<<<<

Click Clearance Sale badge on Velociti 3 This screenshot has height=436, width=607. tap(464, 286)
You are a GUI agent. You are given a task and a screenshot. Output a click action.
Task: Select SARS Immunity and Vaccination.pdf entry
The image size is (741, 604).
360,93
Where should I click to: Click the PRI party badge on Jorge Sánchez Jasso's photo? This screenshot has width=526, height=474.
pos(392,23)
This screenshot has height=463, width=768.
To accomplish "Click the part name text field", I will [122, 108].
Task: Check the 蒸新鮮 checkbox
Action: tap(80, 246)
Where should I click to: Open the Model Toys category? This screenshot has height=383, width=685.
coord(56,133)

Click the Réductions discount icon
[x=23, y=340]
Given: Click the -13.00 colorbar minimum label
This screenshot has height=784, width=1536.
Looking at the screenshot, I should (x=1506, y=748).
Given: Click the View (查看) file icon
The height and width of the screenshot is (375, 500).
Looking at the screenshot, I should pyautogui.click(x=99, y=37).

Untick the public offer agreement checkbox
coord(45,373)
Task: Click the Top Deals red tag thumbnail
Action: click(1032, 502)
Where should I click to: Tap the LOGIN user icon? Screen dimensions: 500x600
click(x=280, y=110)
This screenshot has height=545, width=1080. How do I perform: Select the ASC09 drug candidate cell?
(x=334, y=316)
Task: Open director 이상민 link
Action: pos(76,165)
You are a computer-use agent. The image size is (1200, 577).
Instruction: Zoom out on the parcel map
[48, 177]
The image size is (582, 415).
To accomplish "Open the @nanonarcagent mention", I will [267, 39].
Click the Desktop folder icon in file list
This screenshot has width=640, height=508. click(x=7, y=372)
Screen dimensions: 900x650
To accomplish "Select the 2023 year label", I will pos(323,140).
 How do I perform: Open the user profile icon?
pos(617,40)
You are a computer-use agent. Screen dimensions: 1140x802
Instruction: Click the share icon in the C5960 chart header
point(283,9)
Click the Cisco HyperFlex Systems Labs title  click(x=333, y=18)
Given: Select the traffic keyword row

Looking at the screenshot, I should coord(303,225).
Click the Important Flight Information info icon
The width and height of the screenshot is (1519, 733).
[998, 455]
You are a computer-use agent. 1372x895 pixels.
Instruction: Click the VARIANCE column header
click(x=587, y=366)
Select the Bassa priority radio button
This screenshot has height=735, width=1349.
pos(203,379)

>>>>

Repeat exactly the lines above from the one with "Given: Select the traffic keyword row" up to and including the one with "You are a computer-use agent. 1372x895". No other line belongs in the reply.

Result below
Given: Select the traffic keyword row

Looking at the screenshot, I should coord(303,225).
Click the Important Flight Information info icon
The width and height of the screenshot is (1519, 733).
[998, 455]
You are a computer-use agent. 1372x895 pixels.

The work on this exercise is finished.